# Trading timeframe



## afton (14 January 2009)

What's your trading timeframe like?

Is it possible to take profit by holding position in a few days or weeks instead of a few minutes/hours?


----------



## tayser (14 January 2009)

yep.

Note the peak in October on AUD/USD compared to the current price, if a trading system you used gave you a signal to go short, you'd be laughing right now (and you'd have been laughing after 4 weeks).


----------



## BentRod (14 January 2009)

afton said:


> What's your trading timeframe like?
> 
> Is it possible to take profit by holding position in a few days or weeks instead of a few minutes/hours?




Possible to hold even longer aswell...Eg; I'm still short cable from 191.47 with a 30 pip stop, that trade was taken last year in August.


----------



## sinner (14 January 2009)

afton said:


> What's your trading timeframe like?
> 
> Is it possible to take profit by holding position in a few days or weeks instead of a few minutes/hours?




A very interesting question. Before the financial crisis introduced heavily volatility into the markets, I know lots of cases (Japanese housewives and European speculators have both had these stories written about them) where a portion of the family capital is placed on a long term trending currency pair.

e.g. Japanese housewife goes to BoJ with her 100% credit rating, takes out loan of 2500000 JPY at 0.3% or whatever. She logs into her International Brokers account or similar, and places all the money on a long AUD/JPY (remember, this was the trend until recently).

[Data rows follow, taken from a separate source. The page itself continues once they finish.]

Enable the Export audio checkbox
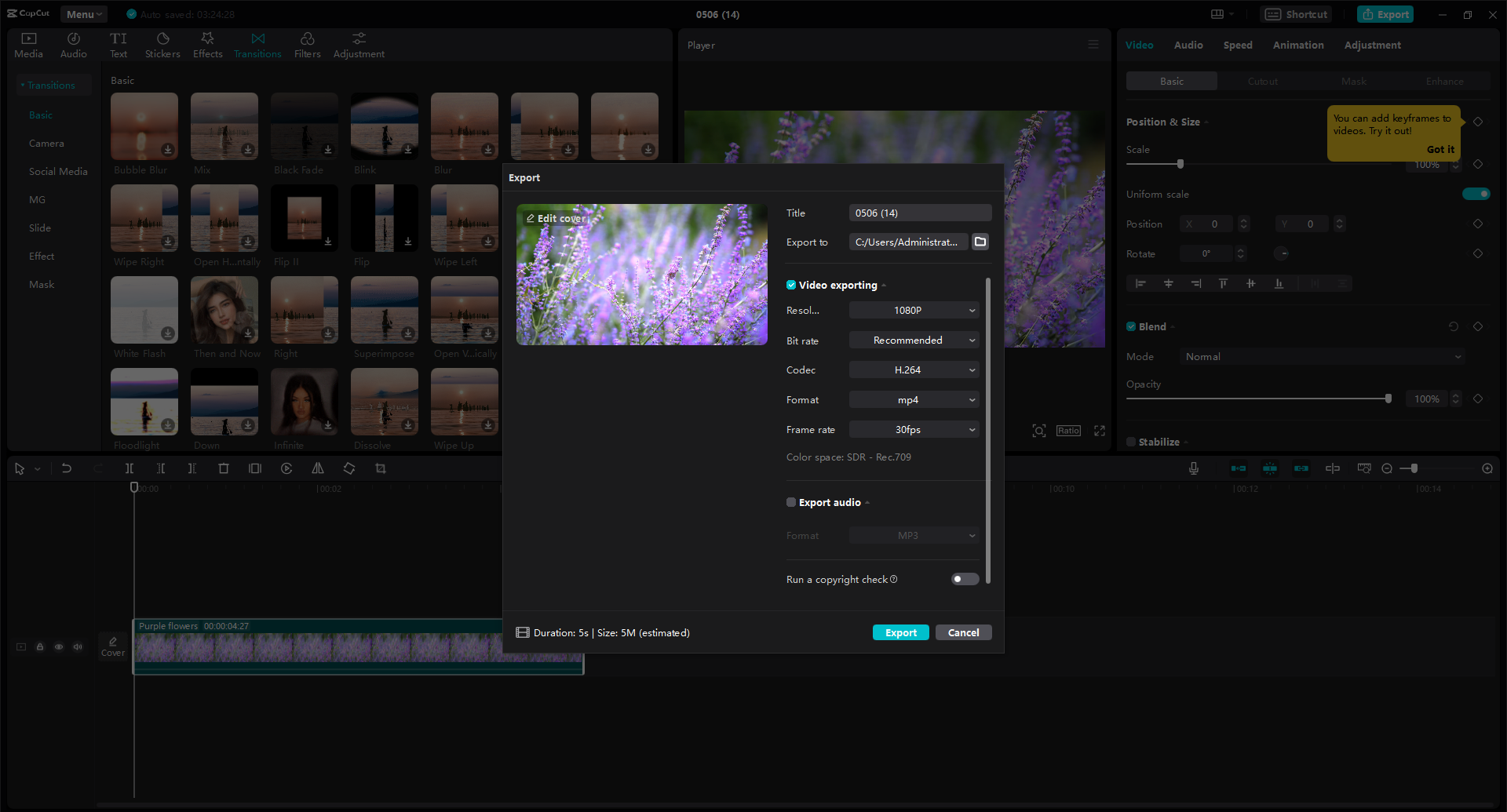The height and width of the screenshot is (812, 1507). [791, 502]
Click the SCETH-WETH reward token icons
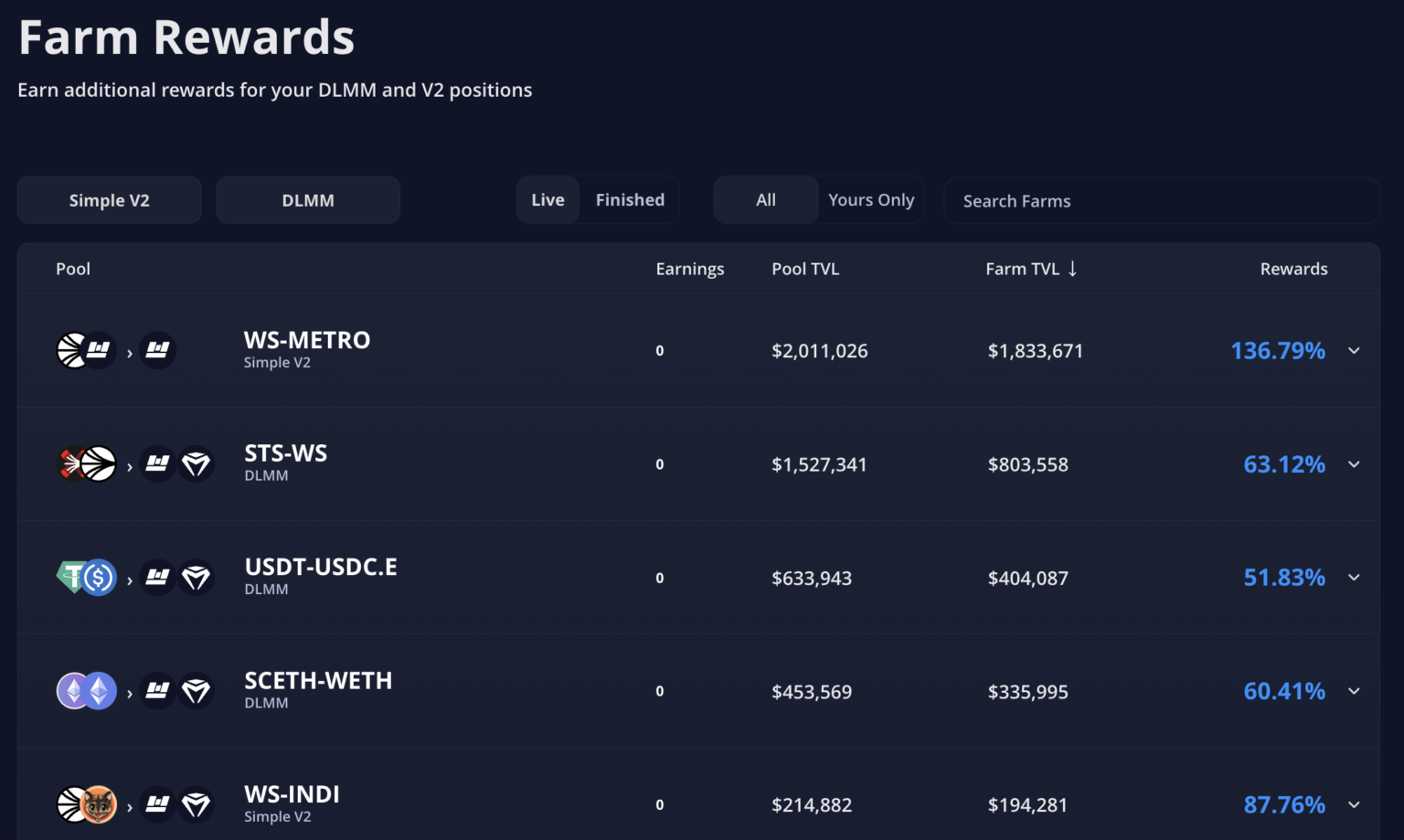1404x840 pixels. [x=177, y=691]

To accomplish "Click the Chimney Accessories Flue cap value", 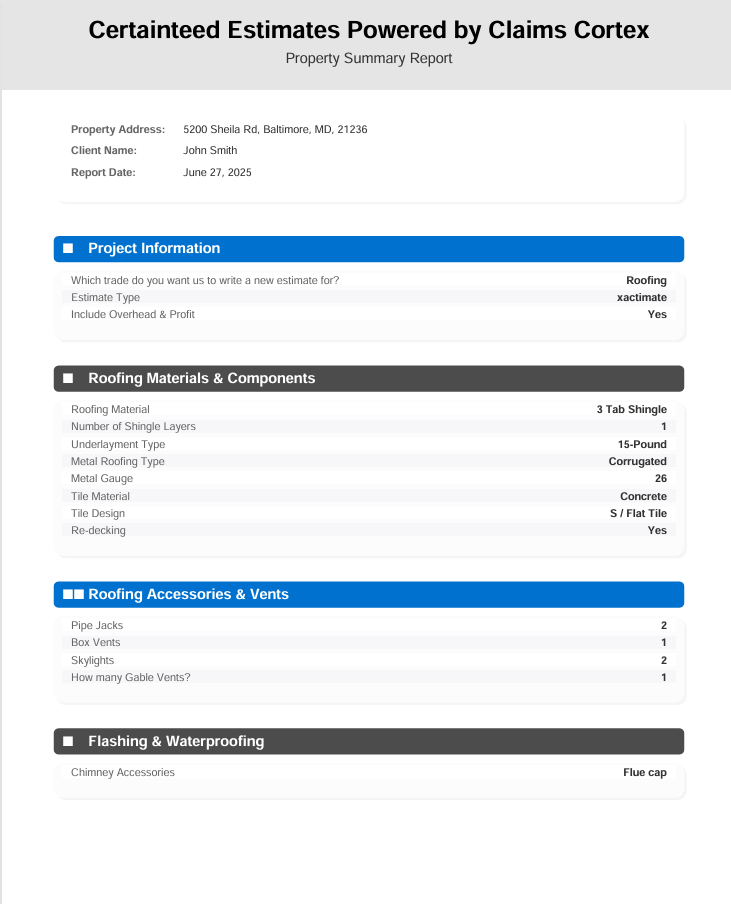I will 644,772.
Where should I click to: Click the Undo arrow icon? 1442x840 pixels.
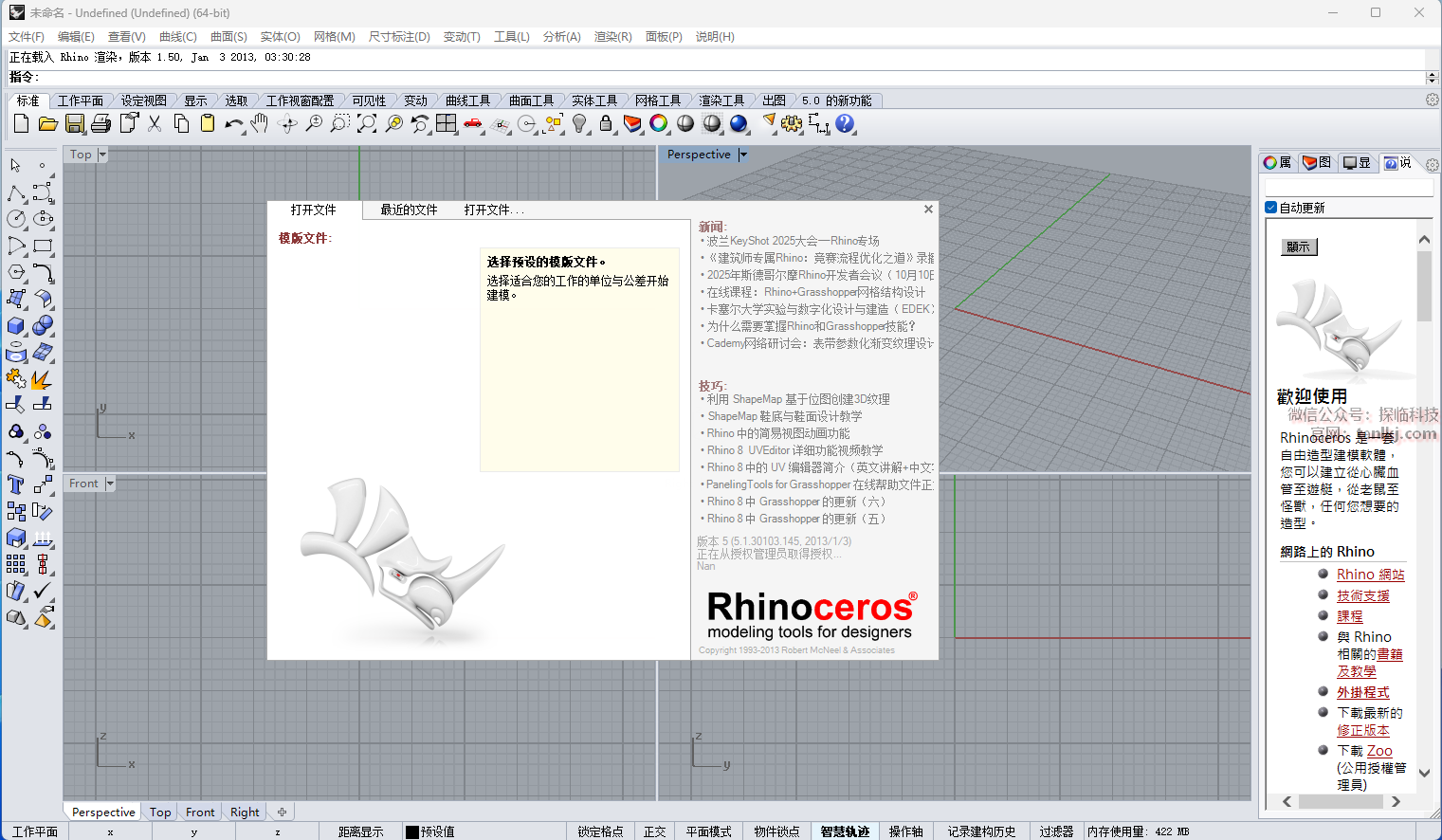(232, 124)
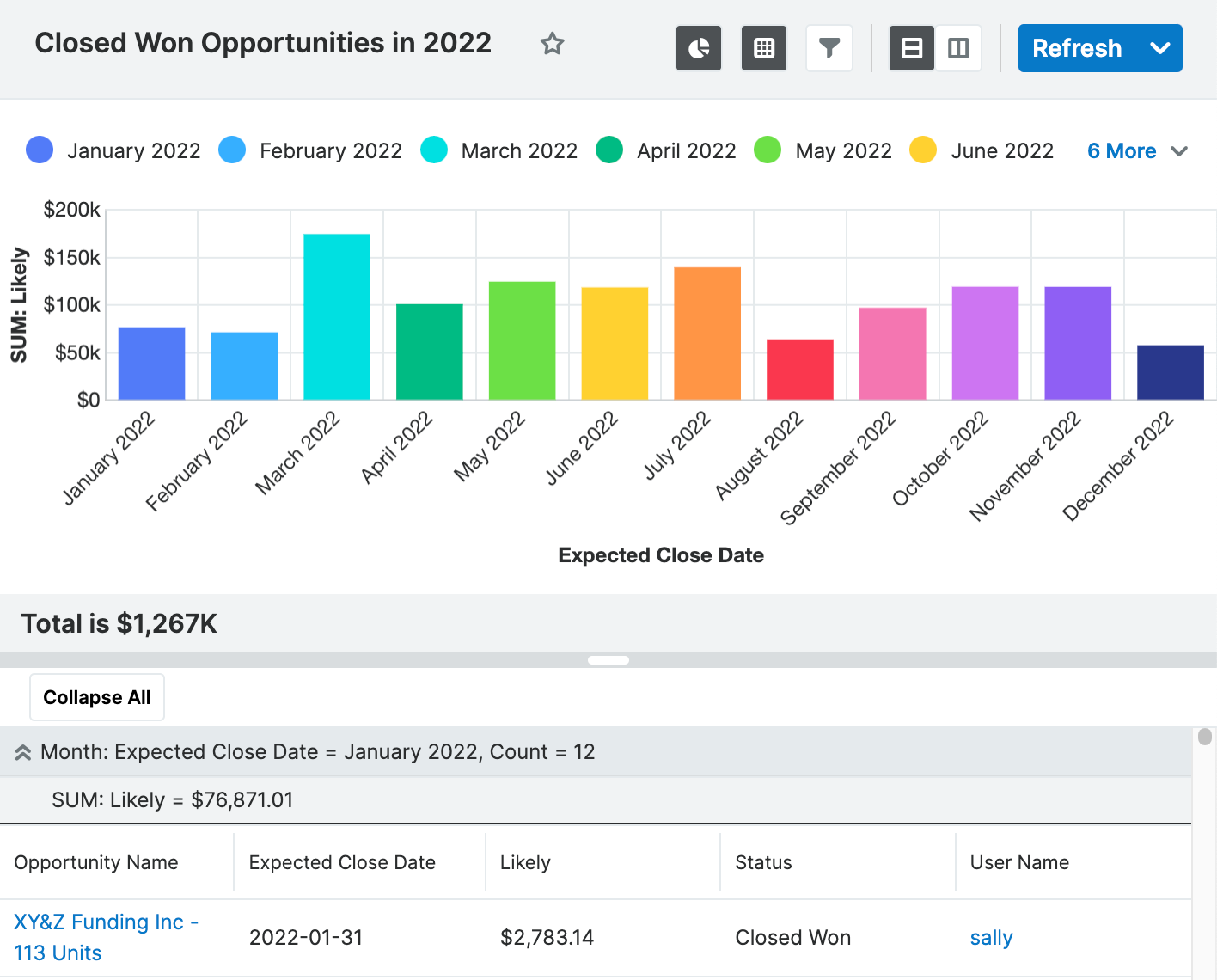Click the Likely column header
Screen dimensions: 1217x980
[x=525, y=862]
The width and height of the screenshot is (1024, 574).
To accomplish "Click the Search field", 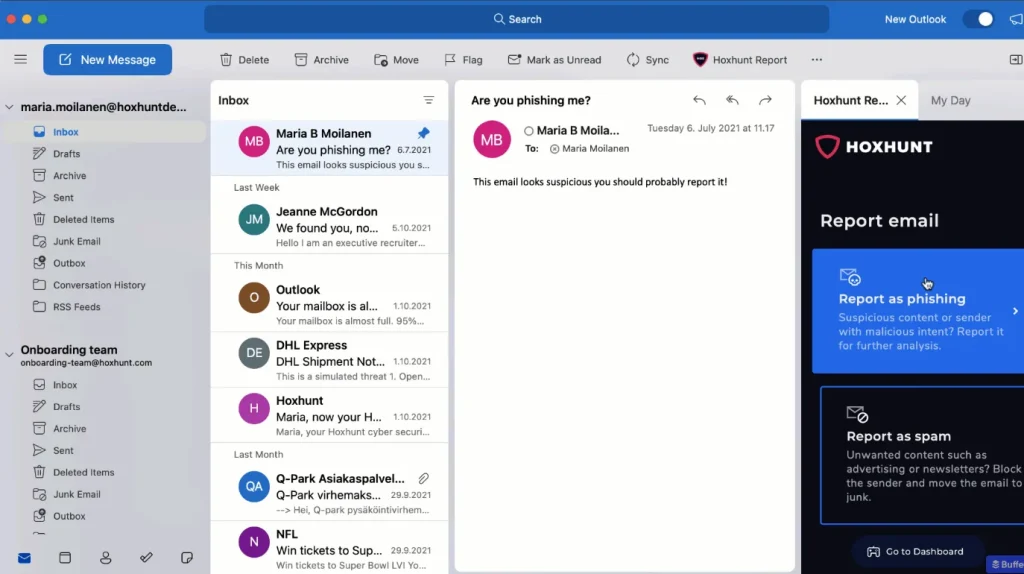I will pos(517,19).
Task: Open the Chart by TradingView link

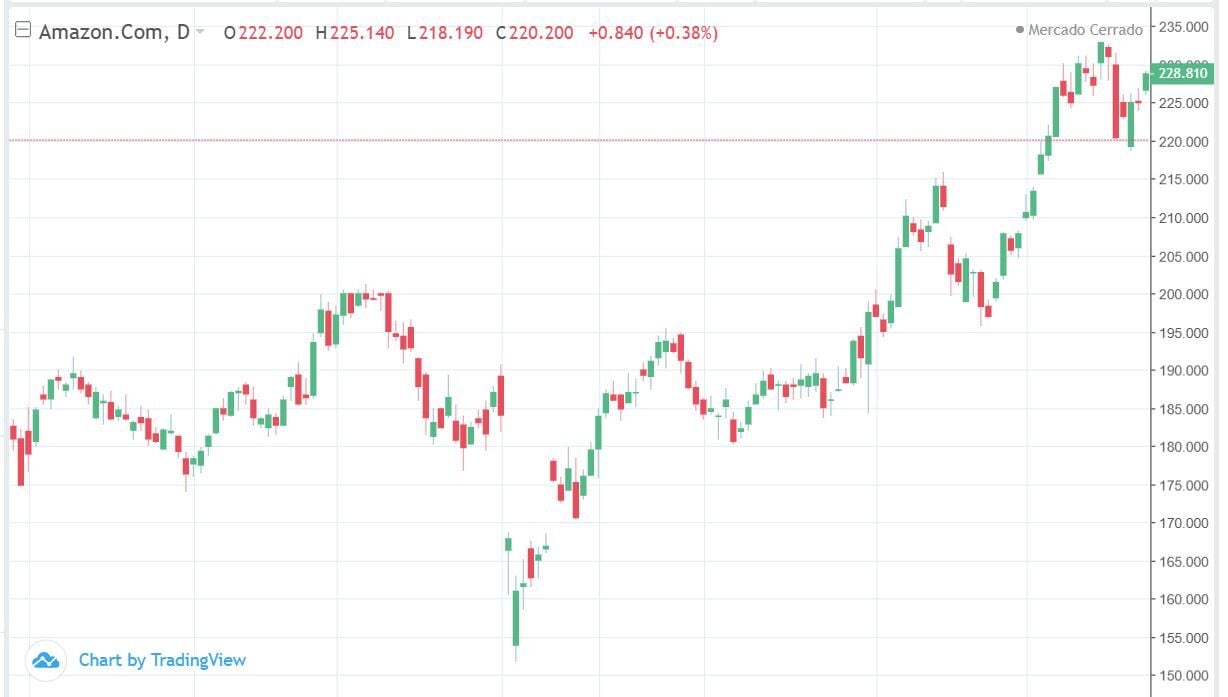Action: pos(162,660)
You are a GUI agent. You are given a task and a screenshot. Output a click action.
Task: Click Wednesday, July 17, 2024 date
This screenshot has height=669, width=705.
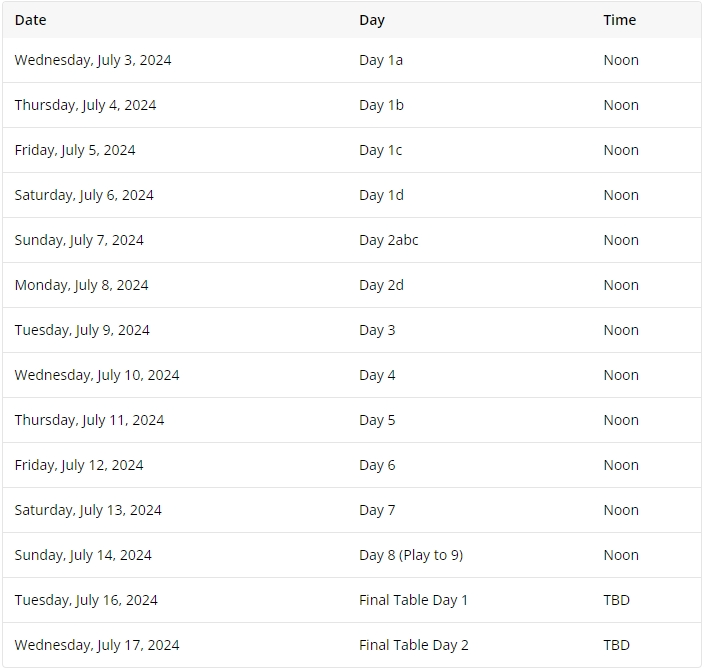tap(97, 645)
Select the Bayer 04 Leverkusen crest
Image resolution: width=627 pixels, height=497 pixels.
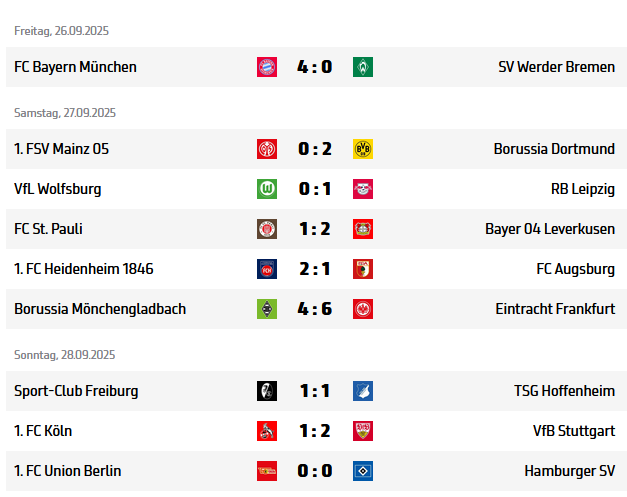[362, 229]
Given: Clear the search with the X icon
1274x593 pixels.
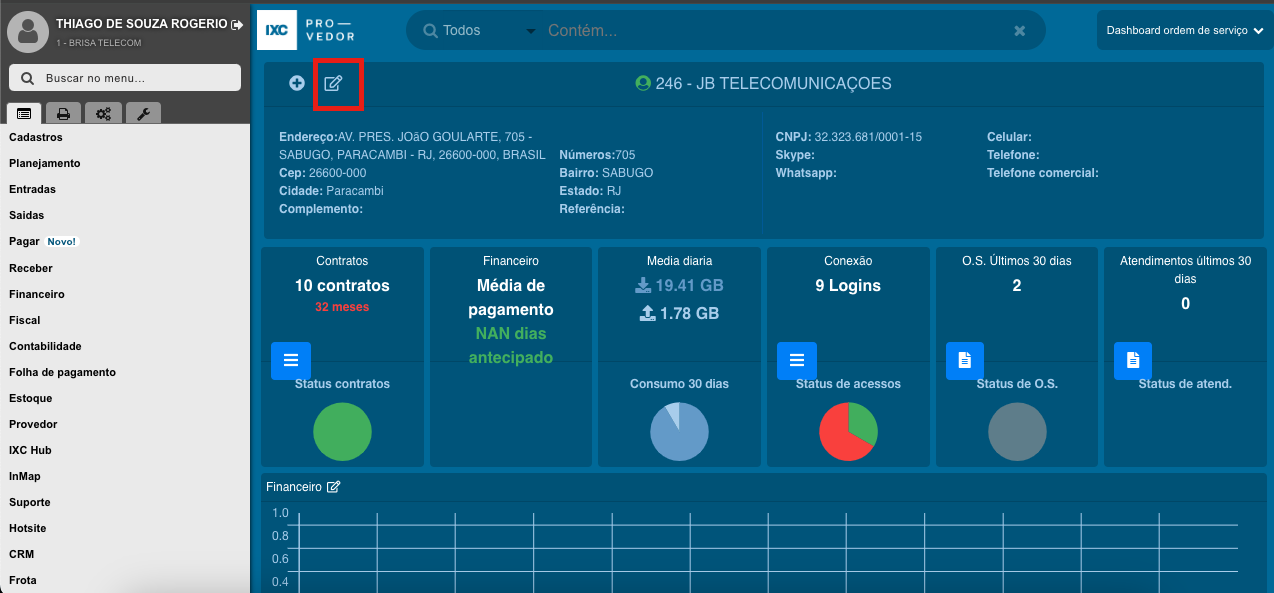Looking at the screenshot, I should pos(1020,31).
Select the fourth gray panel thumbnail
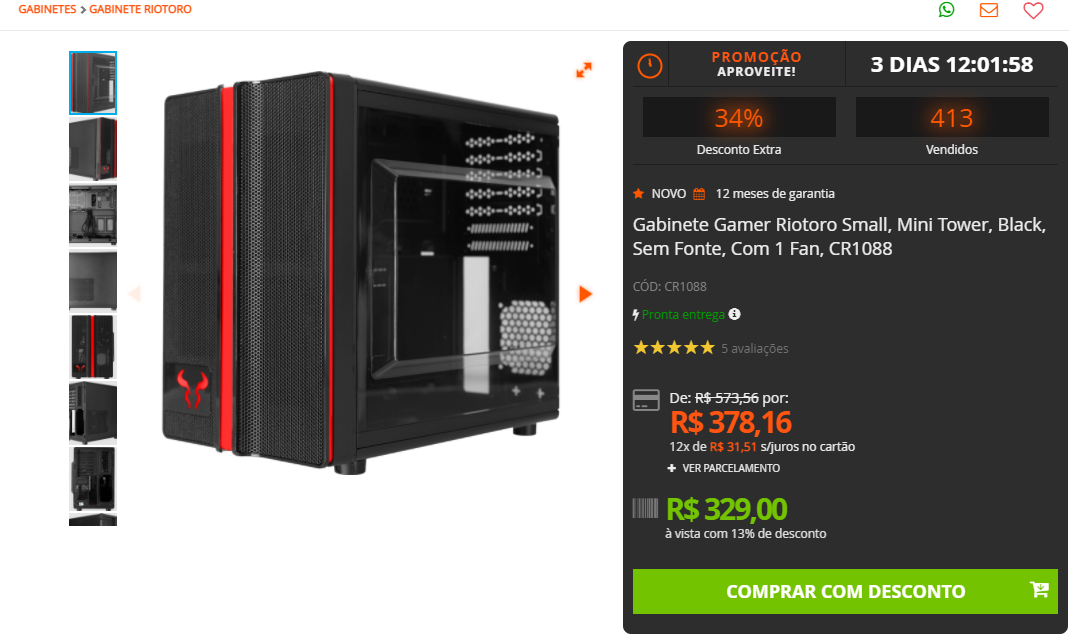1091x644 pixels. coord(93,280)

Interest differential on the two currencies LIBOR accumulates. Remember, last year the difference was 6-7% AUD LIBOR vs 0.5-1.0% JPY LIBOR. Japanese housewife then happily pockets a 5-6% on 2500000 JPY she doesn't own and happily left the trade for probably 3-4 years minimum! Just a bit of pocket money, as they say 

This is known as the yen carry trade, and is the unwinding of this is the reason why the yen has shown such remarkable strength right now. The extent of this trade reaches into the trillions of credit created JPY and USD. There are news articles about interest rates in Sth Africa hitting +9% due to Japanese carry trade searching high yielding currencies.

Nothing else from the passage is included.